There is a lot to consider.
Should you go? Can you afford to divorce? The average costs in the US for a divorce today is somewhere just under $20,000. I’ve heard of people doing it for much less but only if everyone agrees on the details and lawyers are absent or minimally involved. I’ve also seen divorces cost more than $300,000.
Can you support yourself outside of the marriage? Some states require spousal support and child support which can take a huge chunk from your paycheck. If you are a stay-at-home parent, you may need to find a full-time job and childcare.
What about the kids? How will a divorce affect them? Even in the best case scenarios, kids are typically devastated by the news. You may want to consider counseling for them. Can you bear to live without them for long periods of time during court-ordered visitations?
What about your couple friends? Will they stay, go or side against you? The same question applies to some family members.

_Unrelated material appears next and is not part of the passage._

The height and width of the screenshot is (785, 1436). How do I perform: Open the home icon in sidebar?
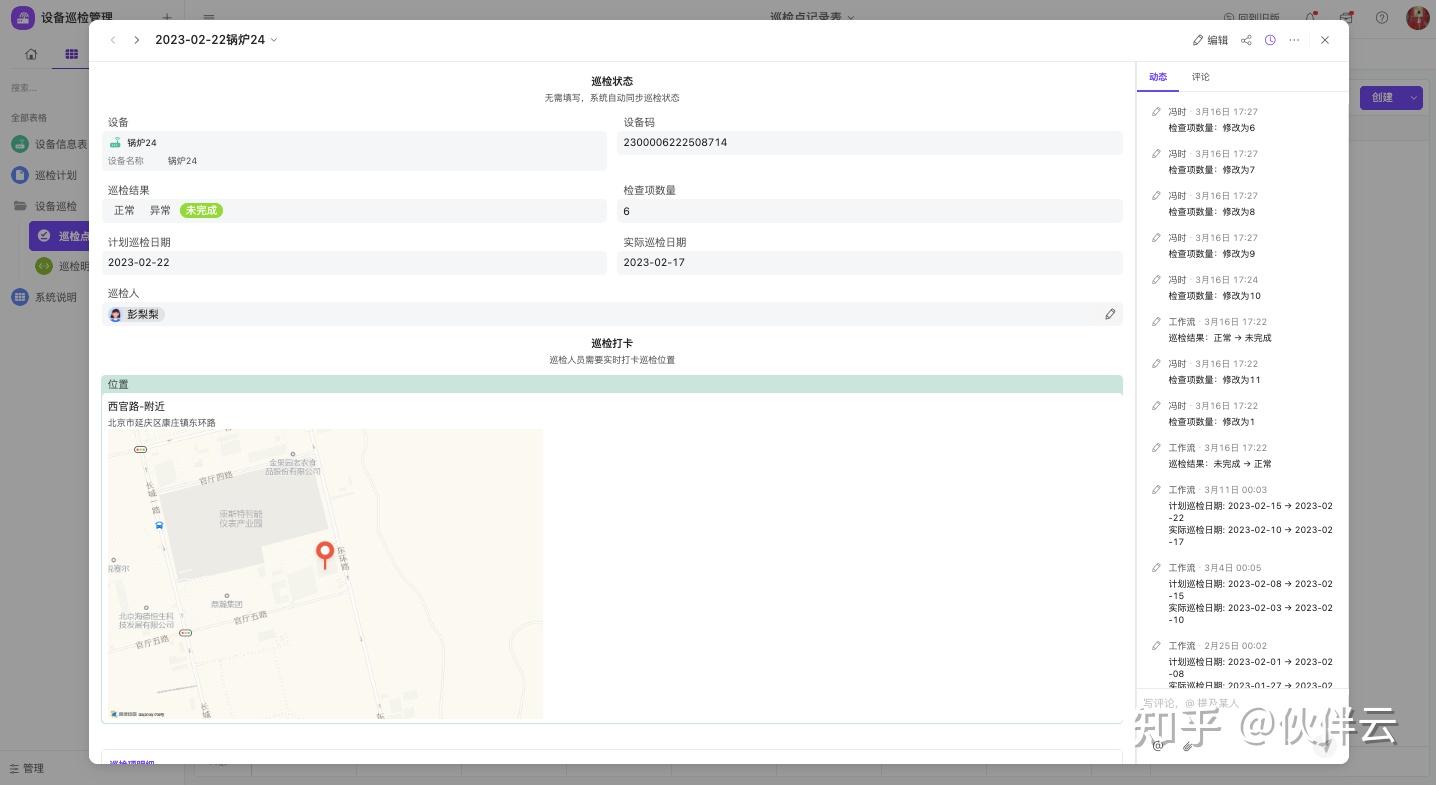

Then again…should you stay? What if your spouse doesn’t change? What will your life look like in 5 years? 10 years?
Is it worth staying in a marriage in which you aren’t happy just to avoid the consequences of leaving?
Can you make the changes YOU need to make so you can be happy in your marriage? For most couples in this situation, it means setting appropriate boundaries and limits on your spouse. This is hard work. Are you up for it?
What about marriage counseling? Maybe you’ve tried it…even several times….and nothing worked. Should you go to marriage counseling if you aren’t even sure you want to stay married?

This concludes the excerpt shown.